Directions for this task – Everything from the line containing "Screen dimensions: 1198x760" to the final line of the records below should be given again exactly, and nothing else.

Start of Stored data

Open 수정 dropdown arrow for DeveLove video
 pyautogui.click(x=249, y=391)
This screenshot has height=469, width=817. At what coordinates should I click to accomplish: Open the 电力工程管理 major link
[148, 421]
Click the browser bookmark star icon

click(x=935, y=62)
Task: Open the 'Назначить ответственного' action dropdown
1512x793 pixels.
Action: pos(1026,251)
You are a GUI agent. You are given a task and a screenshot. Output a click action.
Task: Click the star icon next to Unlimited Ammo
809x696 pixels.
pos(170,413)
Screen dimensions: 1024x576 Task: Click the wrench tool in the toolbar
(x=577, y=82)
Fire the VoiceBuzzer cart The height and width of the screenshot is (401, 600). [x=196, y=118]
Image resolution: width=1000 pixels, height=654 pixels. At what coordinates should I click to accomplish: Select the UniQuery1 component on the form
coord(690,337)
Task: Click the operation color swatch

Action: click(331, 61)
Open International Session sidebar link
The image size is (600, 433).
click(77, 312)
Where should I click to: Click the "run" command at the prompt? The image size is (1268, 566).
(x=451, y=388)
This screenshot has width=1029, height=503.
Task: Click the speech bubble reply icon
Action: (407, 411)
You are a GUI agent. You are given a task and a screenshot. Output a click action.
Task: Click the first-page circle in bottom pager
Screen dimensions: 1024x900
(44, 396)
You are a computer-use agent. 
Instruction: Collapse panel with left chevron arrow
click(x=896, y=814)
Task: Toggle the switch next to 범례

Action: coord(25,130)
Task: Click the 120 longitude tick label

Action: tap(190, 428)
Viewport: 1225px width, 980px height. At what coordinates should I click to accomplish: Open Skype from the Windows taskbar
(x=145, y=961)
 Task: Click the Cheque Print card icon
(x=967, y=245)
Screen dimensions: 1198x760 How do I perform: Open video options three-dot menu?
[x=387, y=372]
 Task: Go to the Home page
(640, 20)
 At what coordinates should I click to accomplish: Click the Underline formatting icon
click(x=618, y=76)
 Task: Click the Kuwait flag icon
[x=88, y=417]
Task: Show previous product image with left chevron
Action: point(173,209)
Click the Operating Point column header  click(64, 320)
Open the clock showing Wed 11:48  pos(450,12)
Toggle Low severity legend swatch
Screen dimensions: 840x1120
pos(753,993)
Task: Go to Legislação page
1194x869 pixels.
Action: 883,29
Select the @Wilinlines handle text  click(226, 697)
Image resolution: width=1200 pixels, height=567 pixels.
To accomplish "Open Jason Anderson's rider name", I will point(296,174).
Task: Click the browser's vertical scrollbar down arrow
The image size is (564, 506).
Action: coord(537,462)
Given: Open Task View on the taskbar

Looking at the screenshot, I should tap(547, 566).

End of Stored data

Result of this exercise –
Screen dimensions: 1198x760 How do I perform: Open video options three-dot menu?
[x=387, y=372]
 Task: Go to the Home page
(640, 20)
 At what coordinates should I click to accomplish: Click the Underline formatting icon
click(x=618, y=76)
 Task: Click the Kuwait flag icon
[x=88, y=417]
Task: Show previous product image with left chevron
Action: point(173,209)
Click the Operating Point column header  click(64, 320)
Open the clock showing Wed 11:48  pos(450,12)
Toggle Low severity legend swatch
Screen dimensions: 840x1120
pos(753,993)
Task: Go to Legislação page
1194x869 pixels.
Action: 883,29
Select the @Wilinlines handle text  click(226, 697)
Image resolution: width=1200 pixels, height=567 pixels.
To accomplish "Open Jason Anderson's rider name", I will point(296,174).
Task: Click the browser's vertical scrollbar down arrow
The image size is (564, 506).
Action: coord(537,462)
Given: Open Task View on the taskbar

Looking at the screenshot, I should tap(547, 566).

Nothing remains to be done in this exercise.